Desde la inauguración de la casa de ejercicios en Villa del Tránsito en 1877, hasta la muerte de Brochero en 1914, habrían pasado por su casa más de setenta mil ejercitantes.
Para atender esas tandas de quinientas a setecientas personas, el cura necesitará armar equipos de voluntarios, hombres o mujeres, según el caso. Brochero valora especialmente la participación de las mujeres y tiene para con ellas un trato especial de respeto y afecto. Conoce su realidad, muchas veces de postergación y maltrato, en el ambiente machista de los serranos. A partir de los ejercicios espirituales de mujeres, surgirá la idea de crear un colegio para niñas, que hasta entonces no había en toda la zona.
Lo que conviene hacer
A la salida de los ejercicios, el mismo cura que sin descuidar la atención de su parroquia los ha asistido la mayor parte del tiempo, despide a cada uno con sus originales consejos, enviando saludos a los que han quedado en casa y comprometiendo la presencia de otro miembro de la familia para los próximos ejercicios. Él mismo será el encargado de acompañar esa renovación profunda de sus paisanos buscando un nuevo modo de vida tanto en la relación familiar como de vecindad.

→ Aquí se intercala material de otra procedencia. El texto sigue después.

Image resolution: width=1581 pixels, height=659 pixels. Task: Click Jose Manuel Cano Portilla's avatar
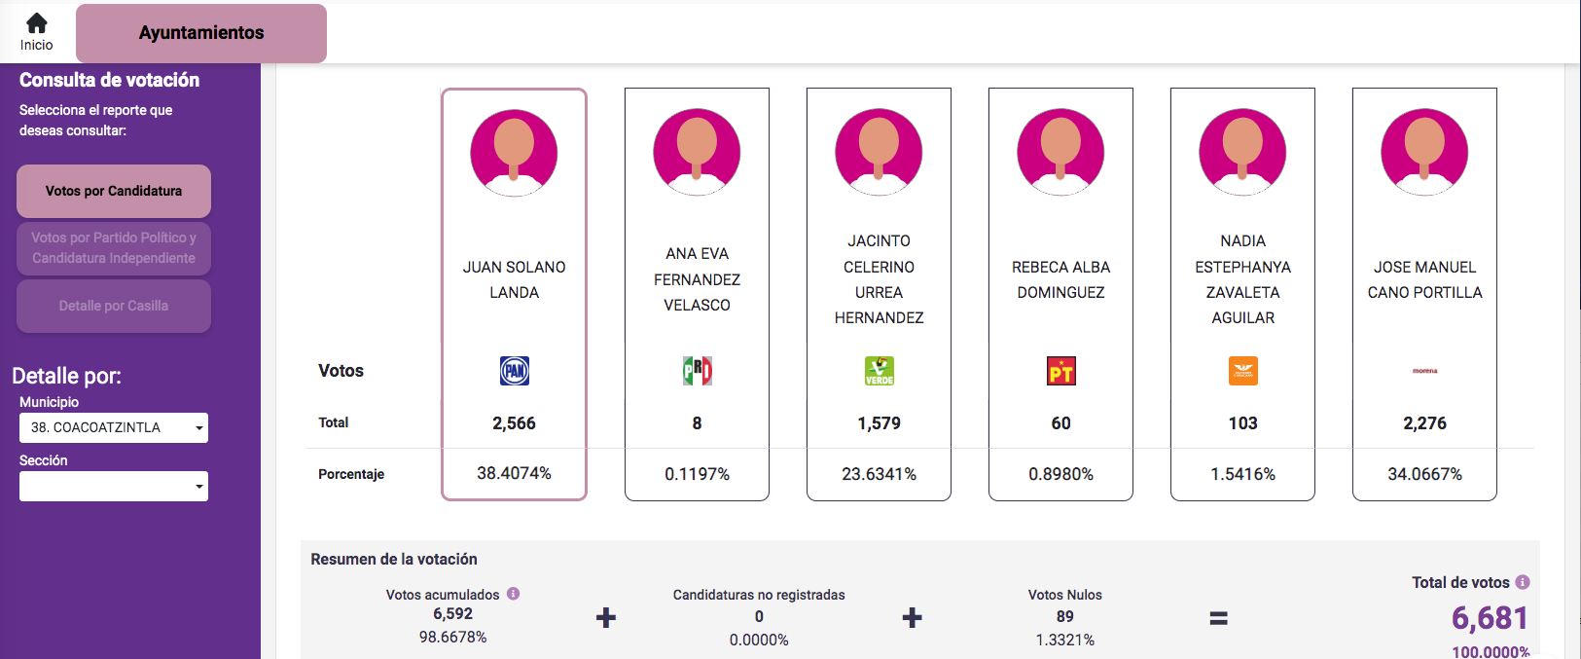1424,153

Y a quien pasando por la Villa del Tránsito estuviera dispuesto a escucharlo con paciencia le contaba su experiencia y le confiaba orgulloso que “aquí todo el mundo sabe el catecismo y, éste más, aquel menos, todos lo practican y algunos de lo lindo; que aquí no hay chango ni chinita de doce años para arriba, que no sea medio teóloga. Y esto se ha llegado a conseguir sencillamente enseñando el catecismo a los niños y dando ejercicios espirituales a los padres”. De hecho, desde la inauguración de la casa en 1877 hasta la muerte de Brochero en 1914, habrían pasado por allí más de setenta mil ejercitantes. “Yo creo que eso es lo que conviene hacer en todas partes —decía convencido el cura gaucho de Traslasierra—: enseñar la doctrina y hacer ejercicios espirituales y que todo el mundo entre en ellos”.